● **STATED PROBLEM**
Retype the entries below verbatim, line for line, with the pictures omitted.

● **DATA EXTRACT**
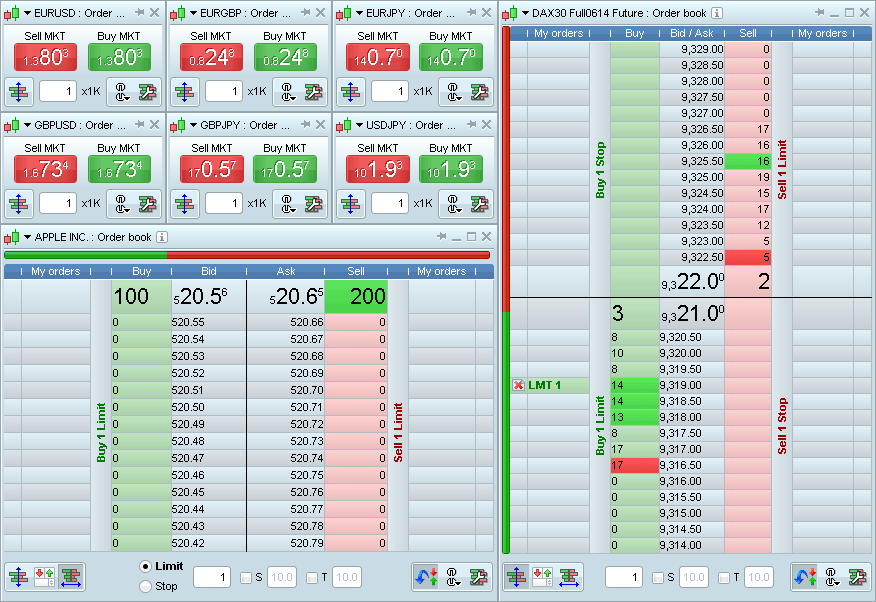
Task: Expand the DAX30 Full0614 Future title dropdown
Action: pyautogui.click(x=525, y=14)
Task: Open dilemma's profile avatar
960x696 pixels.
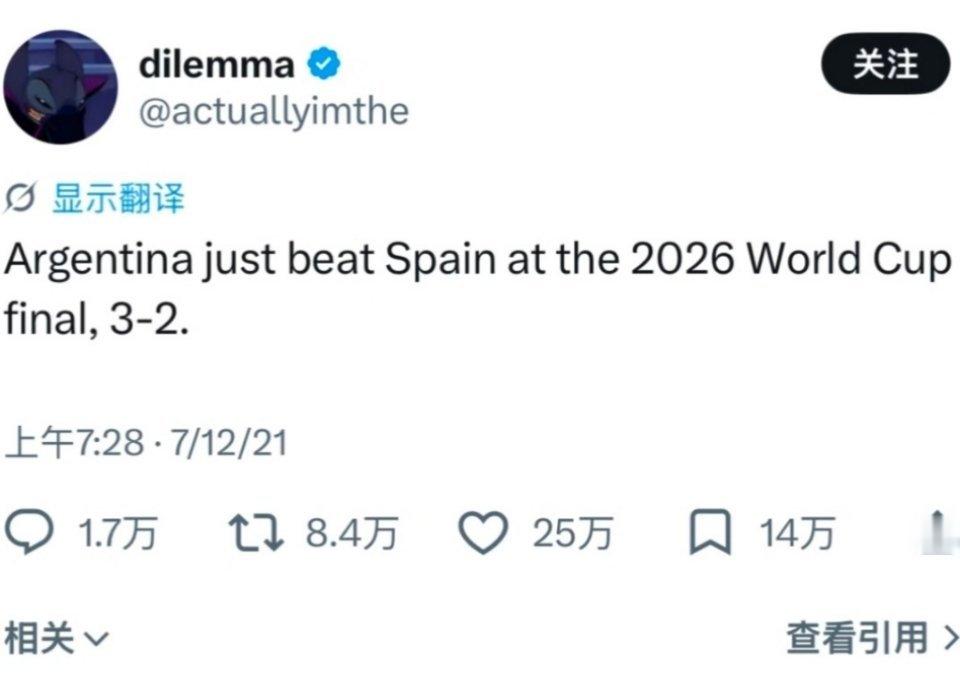Action: click(61, 87)
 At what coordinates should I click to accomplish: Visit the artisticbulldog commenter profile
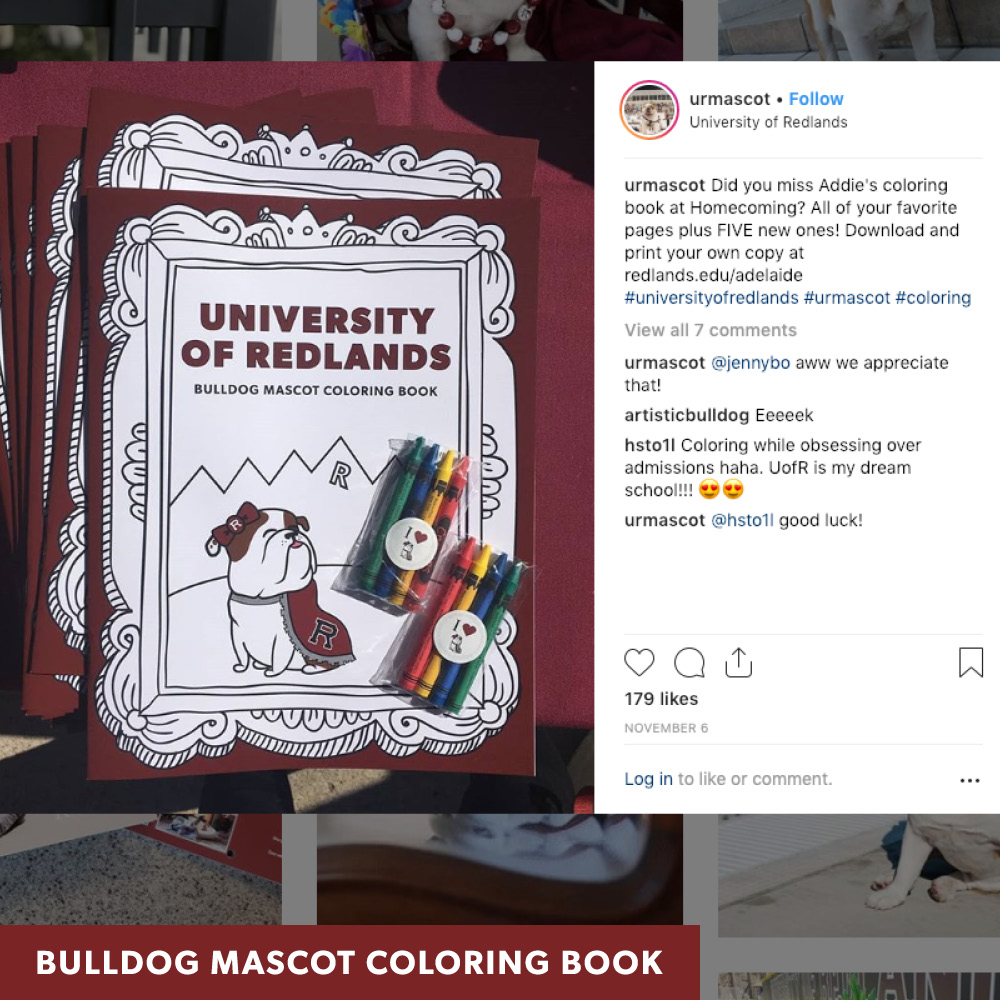(686, 415)
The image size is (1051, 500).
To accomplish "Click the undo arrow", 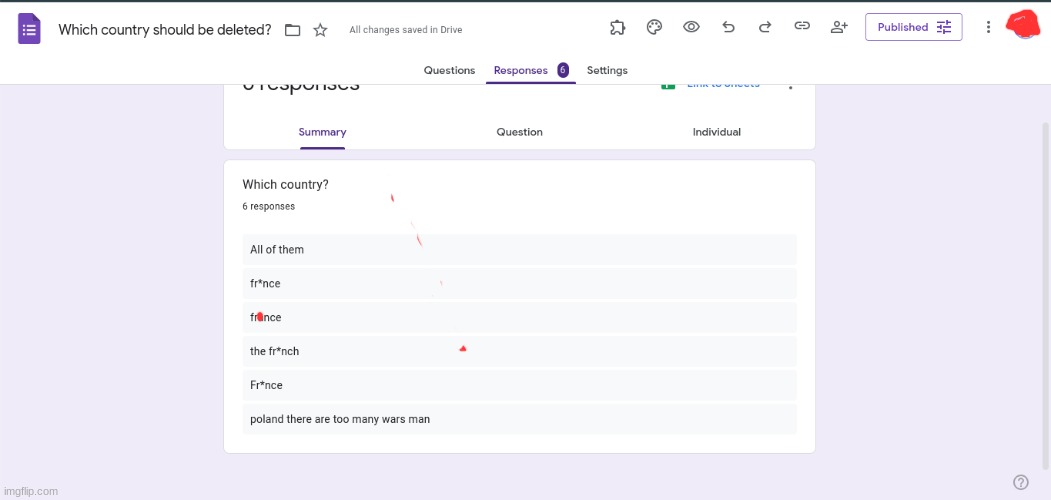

● **FINISHED TASK**
Task: Expand the DAX30 Full0614 Future title dropdown
Action: pyautogui.click(x=525, y=14)
Task: Open dilemma's profile avatar
960x696 pixels.
Action: click(61, 87)
 At what coordinates should I click to accomplish: Visit the artisticbulldog commenter profile
(686, 415)
The image size is (1051, 500).
To accomplish "Click the undo arrow", 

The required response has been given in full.